### GIVEN INSTRUCTION
Report each line of the listing below that contains the word "coordinates". Treat uppercase and lowercase as different.

### DATA ENTRIES
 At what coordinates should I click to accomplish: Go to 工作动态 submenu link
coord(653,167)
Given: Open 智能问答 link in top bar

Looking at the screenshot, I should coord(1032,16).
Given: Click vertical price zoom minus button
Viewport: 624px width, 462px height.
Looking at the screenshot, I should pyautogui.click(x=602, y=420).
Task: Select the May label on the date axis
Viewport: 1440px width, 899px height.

...

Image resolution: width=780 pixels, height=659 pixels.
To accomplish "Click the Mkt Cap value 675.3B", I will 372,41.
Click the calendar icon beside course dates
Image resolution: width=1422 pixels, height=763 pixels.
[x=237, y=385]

==

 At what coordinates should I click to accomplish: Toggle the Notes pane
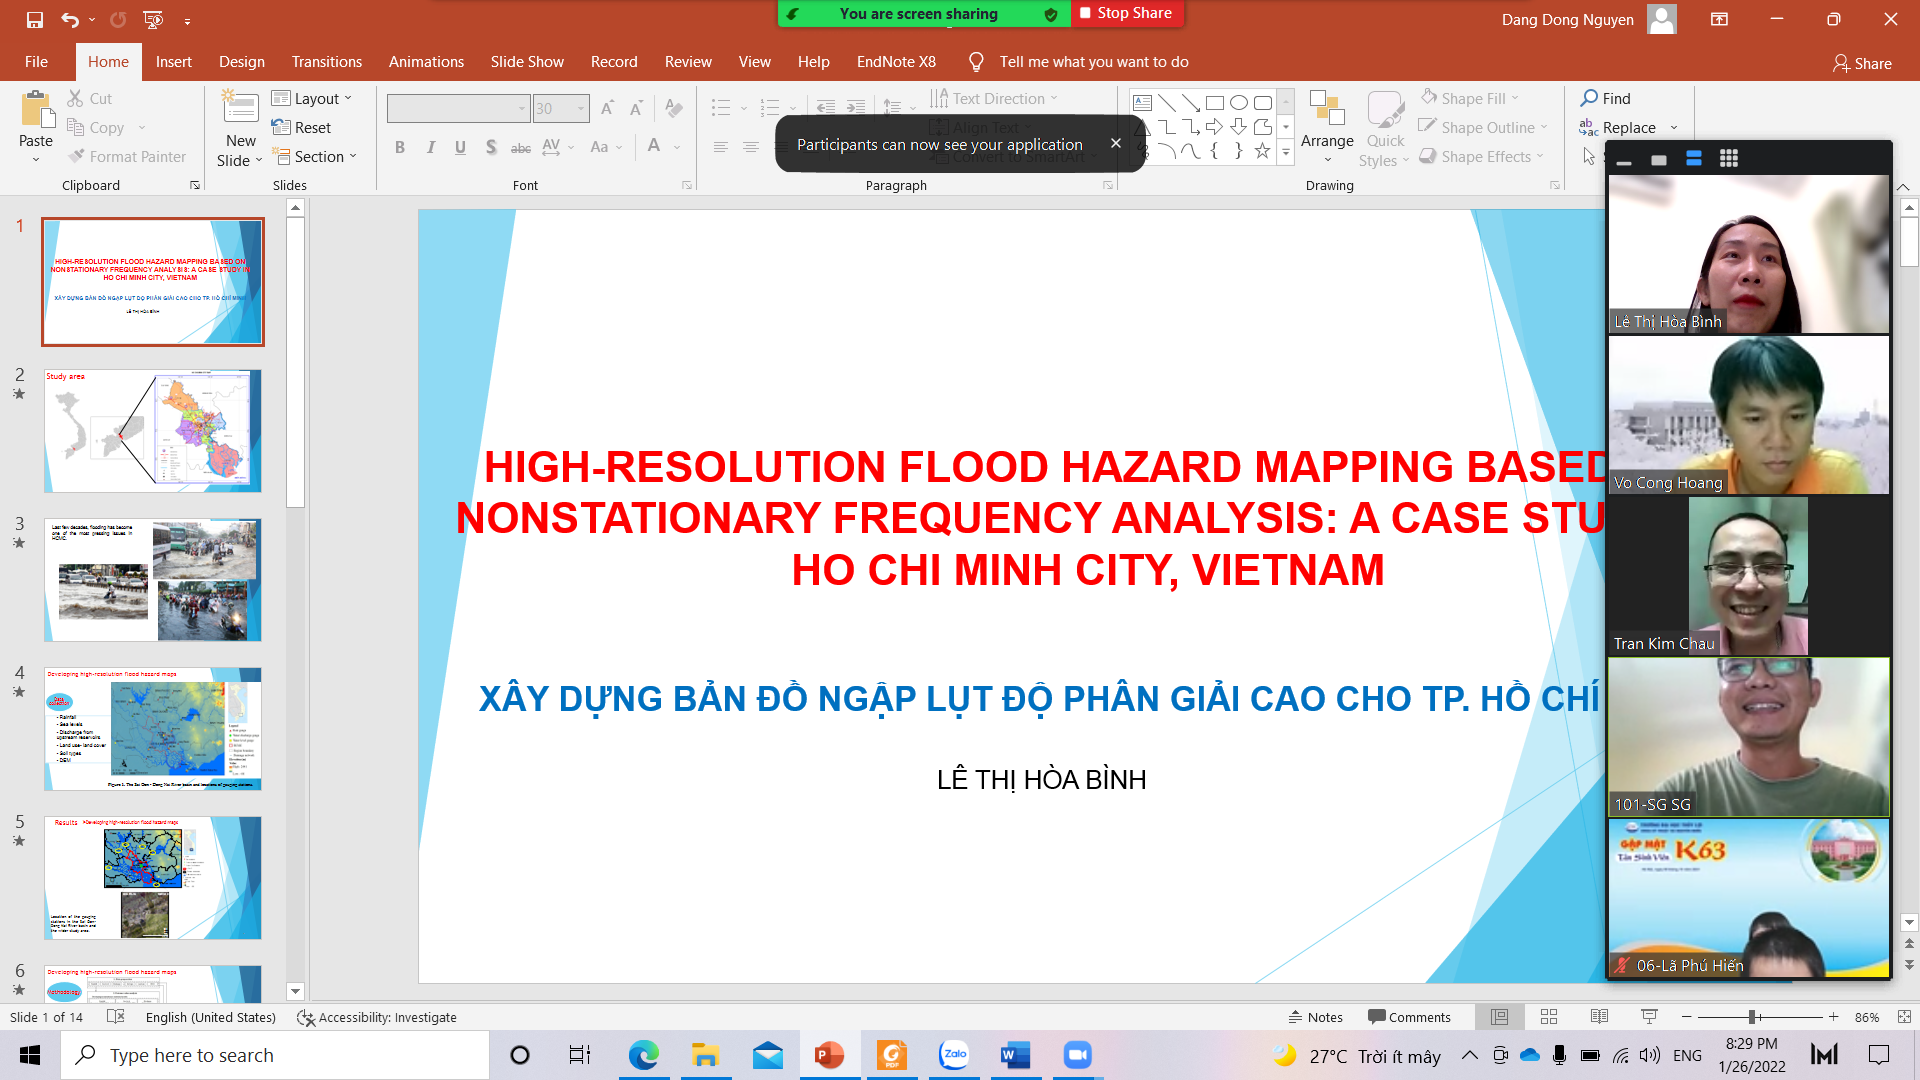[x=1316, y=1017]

### REPLY TO THE EXERCISE
 At what coordinates should I click to accomplish: Go to 工作动态 submenu link
 At what coordinates should I click to accomplish: Toggle the Notes pane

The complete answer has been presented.